Dans un contexte mondial marqué par la raréfaction du sable, deuxième ressource la plus consommée au monde devant le pétrole, son utilisation est devenue polémique. Selon l’OCDE, la demande va presque doubler d’ici 2060, passant de 28 gigatonnes aujourd’hui à 55 gigatonnes en 2060. Or le rythme d’extraction est supérieur à celui du renouvellement et certains experts estiment que les plages n’existeront plus à la fin du siècle.
"Ça ne concerne pas la France", tranche d’office Laëtitia Paporé, tandis que le navire opère un demi-tour sur la concession et continue de draguer le sable. "Des normes environnementales très strictes encadrent l'activité. Il faut compter dix ans d’instruction et trois autorisations administratives soumises à enquête publique.
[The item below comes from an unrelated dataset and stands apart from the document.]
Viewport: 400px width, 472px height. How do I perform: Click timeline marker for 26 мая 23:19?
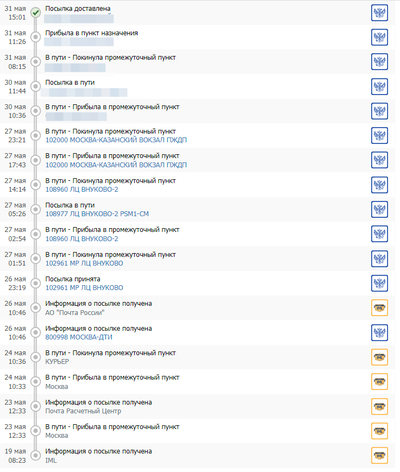[x=36, y=283]
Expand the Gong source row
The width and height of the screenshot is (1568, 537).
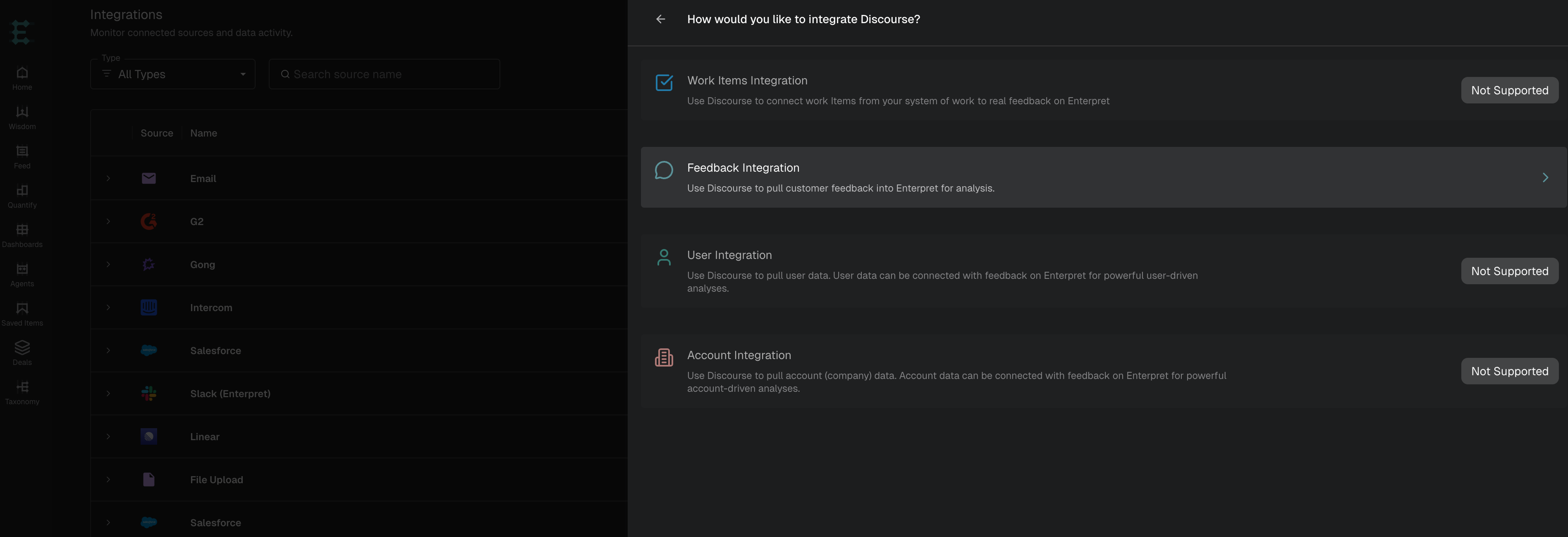tap(108, 264)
La profession a par ailleurs mis en œuvre des protocoles scientifiques afin de mieux surveiller et suivre les impacts liés à l’exploitation des granulats en mer. Il ressort que ceux-ci sont localisés, limités dans le temps et réversibles."
... mais contestée localement
Les quatre cales du Stellamaris se remplissent peu à peu sous le bruit assourdissant des tuyaux qui crachent en continu le sable mélangé à l’eau. Le trop-plein est rejeté au fur et à mesure que nous avançons. À l’arrivée au port, il ne reste sous nos pieds que le nouvel or jaune du XXIe siècle. L’un des sept membres d’équipage jette l’ancre. Le navire est raccordé à un pipeline sur le port. Le déchargement peut commencer.
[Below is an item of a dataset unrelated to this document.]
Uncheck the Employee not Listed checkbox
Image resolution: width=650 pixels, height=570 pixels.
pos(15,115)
En France, l’extraction de granulats marins représente six millions de tonnes par an sur les 300 millions de tonnes de sable produites. On compte quatre navires sabliers comme le Stellamaris et 19 concessions réparties dans l’Atlantique et la Manche. Celles-ci répondent de 20 à 60 % aux besoins locaux pour la construction selon la logique du "bon matériau, au bon endroit et pour le bon usage". "Les granulats marins ne font pas plus de 50 kilomètres, leur vocation n’est pas de voyager" insiste la spécialiste de l’UNPG.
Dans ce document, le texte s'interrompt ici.